# DATA LISTING
--------

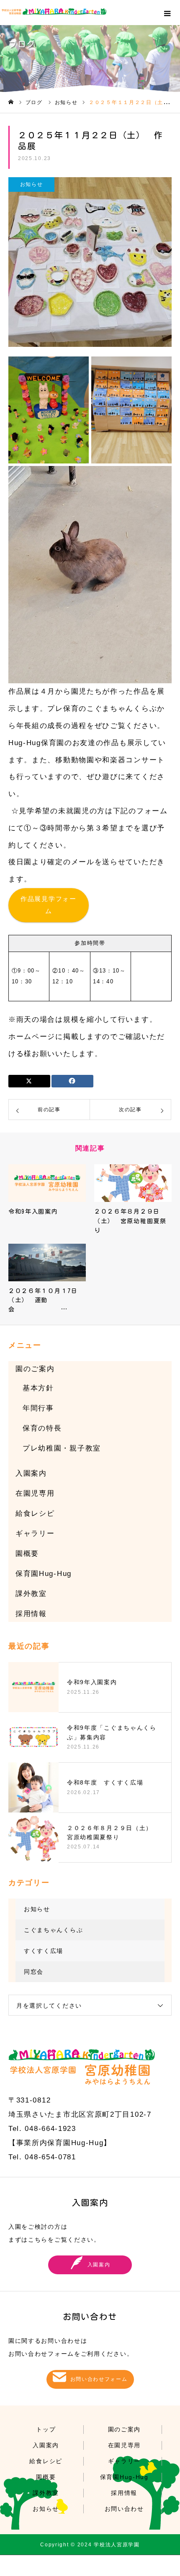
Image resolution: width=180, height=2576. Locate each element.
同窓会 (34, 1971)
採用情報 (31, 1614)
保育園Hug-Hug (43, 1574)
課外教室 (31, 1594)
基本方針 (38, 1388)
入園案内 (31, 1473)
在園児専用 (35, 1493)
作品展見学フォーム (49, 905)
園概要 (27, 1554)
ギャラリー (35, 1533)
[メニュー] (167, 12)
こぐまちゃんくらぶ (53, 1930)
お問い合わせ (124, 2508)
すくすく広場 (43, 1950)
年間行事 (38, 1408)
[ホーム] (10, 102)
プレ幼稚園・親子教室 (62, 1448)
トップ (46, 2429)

--------

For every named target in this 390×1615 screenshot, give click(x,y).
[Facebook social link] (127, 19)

--------

# WHAT THE TASK REQUIRES
Only the lines above from the one with "在園児専用 (35, 1493)" up to and including the one with "トップ (46, 2429)" should be repeated, exactly as written.

# REPLY
在園児専用 (35, 1493)
作品展見学フォーム (49, 905)
園概要 (27, 1554)
ギャラリー (35, 1533)
[メニュー] (167, 12)
こぐまちゃんくらぶ (53, 1930)
お問い合わせ (124, 2508)
すくすく広場 (43, 1950)
年間行事 (38, 1408)
[ホーム] (10, 102)
プレ幼稚園・親子教室 (62, 1448)
トップ (46, 2429)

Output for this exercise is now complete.